* **WHAT THE TASK REQUIRES**:
Scan the data for "settings" and copy the lines it appears in.

(Saved entries)

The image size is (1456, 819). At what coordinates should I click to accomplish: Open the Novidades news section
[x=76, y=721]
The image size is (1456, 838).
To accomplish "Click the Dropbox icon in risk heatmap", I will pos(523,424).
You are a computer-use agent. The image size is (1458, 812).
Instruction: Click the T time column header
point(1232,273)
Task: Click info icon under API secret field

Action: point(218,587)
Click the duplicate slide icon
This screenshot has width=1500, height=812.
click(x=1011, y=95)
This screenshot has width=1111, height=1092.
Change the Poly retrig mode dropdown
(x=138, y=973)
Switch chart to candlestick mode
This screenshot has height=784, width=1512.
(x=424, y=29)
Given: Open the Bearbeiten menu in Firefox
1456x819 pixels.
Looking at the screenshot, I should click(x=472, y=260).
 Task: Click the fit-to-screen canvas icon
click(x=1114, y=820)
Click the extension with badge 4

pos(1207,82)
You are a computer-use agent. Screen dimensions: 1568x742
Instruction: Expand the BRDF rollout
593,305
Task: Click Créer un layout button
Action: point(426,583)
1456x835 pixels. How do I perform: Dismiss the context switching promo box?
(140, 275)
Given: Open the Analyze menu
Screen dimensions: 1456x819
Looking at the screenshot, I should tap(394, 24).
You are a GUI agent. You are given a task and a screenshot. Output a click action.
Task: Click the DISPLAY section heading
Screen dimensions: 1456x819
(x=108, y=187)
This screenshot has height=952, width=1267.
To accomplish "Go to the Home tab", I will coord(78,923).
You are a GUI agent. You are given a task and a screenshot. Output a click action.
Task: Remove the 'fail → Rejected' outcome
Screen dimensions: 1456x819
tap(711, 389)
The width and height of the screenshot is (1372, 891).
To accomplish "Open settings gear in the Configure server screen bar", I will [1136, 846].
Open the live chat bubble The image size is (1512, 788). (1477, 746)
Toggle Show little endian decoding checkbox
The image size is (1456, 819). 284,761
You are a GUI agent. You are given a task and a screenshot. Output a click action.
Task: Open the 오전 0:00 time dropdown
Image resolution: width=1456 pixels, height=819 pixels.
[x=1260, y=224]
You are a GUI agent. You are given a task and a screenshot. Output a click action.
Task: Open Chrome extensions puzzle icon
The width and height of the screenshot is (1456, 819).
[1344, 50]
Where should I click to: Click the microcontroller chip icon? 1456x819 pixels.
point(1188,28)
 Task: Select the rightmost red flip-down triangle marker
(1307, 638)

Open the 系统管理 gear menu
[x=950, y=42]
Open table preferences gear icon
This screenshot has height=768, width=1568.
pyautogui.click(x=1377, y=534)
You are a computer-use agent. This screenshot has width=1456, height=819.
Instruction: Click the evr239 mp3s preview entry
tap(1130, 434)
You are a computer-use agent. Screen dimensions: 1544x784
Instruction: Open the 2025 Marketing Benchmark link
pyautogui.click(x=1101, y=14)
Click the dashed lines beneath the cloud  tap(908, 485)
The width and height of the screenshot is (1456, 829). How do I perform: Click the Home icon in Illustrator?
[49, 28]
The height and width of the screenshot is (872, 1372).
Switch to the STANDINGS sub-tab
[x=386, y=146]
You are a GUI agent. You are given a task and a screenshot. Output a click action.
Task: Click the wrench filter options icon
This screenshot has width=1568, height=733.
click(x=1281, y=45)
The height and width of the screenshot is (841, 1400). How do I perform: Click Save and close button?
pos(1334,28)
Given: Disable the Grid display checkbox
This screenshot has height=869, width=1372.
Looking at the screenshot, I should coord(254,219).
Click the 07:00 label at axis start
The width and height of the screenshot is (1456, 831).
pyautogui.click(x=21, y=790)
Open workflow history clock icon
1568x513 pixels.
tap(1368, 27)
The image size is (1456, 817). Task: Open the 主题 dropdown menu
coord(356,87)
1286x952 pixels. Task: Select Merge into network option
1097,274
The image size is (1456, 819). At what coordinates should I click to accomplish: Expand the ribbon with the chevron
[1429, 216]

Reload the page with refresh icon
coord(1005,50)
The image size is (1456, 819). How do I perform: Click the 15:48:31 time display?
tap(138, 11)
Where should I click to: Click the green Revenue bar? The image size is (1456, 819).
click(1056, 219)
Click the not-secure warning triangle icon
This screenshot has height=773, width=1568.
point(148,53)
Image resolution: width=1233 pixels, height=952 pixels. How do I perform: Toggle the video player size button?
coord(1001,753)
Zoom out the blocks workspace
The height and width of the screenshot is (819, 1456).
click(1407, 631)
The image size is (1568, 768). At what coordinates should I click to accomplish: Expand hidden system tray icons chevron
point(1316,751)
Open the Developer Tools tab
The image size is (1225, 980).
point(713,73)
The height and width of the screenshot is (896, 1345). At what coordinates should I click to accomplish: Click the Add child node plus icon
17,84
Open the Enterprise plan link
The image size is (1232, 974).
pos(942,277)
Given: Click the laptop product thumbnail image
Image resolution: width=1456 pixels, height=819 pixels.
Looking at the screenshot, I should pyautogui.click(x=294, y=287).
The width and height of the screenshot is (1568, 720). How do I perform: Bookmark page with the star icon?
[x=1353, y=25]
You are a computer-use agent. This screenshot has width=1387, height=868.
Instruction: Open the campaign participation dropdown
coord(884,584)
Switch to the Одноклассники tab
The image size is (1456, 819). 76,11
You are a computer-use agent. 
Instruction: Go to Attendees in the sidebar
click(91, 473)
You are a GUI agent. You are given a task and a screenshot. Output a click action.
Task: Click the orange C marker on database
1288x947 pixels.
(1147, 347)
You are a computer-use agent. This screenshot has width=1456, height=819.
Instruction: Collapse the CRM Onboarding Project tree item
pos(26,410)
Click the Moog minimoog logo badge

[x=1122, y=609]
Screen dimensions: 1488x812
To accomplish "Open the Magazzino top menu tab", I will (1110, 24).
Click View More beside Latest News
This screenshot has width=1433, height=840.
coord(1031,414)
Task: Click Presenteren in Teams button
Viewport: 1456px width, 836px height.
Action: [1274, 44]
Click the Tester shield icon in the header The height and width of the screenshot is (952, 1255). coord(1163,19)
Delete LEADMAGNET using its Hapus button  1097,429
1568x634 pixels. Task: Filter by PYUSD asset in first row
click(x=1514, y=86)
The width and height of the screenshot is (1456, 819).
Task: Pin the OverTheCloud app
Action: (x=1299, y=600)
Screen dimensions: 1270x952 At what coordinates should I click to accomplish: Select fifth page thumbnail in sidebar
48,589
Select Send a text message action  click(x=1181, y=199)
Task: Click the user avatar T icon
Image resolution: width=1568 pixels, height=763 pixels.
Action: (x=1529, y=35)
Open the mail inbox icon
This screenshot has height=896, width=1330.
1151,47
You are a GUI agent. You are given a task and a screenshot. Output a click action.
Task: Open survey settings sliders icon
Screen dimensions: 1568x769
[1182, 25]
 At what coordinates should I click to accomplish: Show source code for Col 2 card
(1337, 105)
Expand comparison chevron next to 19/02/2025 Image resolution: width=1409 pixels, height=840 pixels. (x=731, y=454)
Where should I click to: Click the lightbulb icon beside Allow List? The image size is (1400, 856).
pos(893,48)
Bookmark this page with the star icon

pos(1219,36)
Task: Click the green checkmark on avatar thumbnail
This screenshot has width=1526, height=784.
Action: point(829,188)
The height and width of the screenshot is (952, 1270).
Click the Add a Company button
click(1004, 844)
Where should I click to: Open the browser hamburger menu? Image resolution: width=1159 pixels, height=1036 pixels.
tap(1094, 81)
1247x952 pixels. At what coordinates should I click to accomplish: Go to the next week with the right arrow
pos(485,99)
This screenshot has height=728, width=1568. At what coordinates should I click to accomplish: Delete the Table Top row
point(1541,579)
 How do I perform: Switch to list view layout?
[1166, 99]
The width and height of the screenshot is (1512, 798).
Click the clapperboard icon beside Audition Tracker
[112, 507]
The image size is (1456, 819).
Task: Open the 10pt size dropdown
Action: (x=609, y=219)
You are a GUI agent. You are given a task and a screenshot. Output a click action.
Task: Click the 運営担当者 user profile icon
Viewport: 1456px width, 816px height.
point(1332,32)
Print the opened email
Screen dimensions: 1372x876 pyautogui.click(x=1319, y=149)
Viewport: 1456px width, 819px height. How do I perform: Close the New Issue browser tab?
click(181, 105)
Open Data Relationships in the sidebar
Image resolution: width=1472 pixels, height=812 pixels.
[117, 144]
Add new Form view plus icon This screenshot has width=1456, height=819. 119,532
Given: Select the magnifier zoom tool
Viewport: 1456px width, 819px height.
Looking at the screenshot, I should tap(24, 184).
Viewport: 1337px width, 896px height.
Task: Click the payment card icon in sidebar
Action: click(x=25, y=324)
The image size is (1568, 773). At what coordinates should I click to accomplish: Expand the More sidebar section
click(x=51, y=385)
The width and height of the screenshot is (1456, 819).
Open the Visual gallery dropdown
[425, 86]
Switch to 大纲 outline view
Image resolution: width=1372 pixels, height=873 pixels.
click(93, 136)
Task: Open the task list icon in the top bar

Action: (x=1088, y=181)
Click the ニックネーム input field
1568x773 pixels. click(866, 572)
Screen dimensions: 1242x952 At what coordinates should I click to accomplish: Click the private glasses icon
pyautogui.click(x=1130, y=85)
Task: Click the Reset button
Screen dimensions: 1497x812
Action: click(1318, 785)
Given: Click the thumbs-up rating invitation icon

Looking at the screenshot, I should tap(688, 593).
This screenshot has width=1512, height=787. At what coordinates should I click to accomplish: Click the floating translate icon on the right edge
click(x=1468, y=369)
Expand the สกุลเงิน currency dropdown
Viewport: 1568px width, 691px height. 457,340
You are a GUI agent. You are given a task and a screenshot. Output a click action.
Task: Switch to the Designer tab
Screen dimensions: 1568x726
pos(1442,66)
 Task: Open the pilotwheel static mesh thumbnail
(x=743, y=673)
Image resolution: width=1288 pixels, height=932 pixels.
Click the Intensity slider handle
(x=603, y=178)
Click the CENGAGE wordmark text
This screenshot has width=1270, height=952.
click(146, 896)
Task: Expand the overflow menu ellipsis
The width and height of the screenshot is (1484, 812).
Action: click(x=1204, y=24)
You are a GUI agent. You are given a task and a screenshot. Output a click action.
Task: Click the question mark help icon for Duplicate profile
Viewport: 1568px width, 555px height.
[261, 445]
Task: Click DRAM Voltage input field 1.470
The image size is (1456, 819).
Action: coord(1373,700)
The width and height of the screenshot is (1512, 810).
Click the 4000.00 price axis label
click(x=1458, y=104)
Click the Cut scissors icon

* **FINISHED TASK**:
To accomplish "Open settings gear in the Configure server screen bar", I will [1136, 846].
Task: Open survey settings sliders icon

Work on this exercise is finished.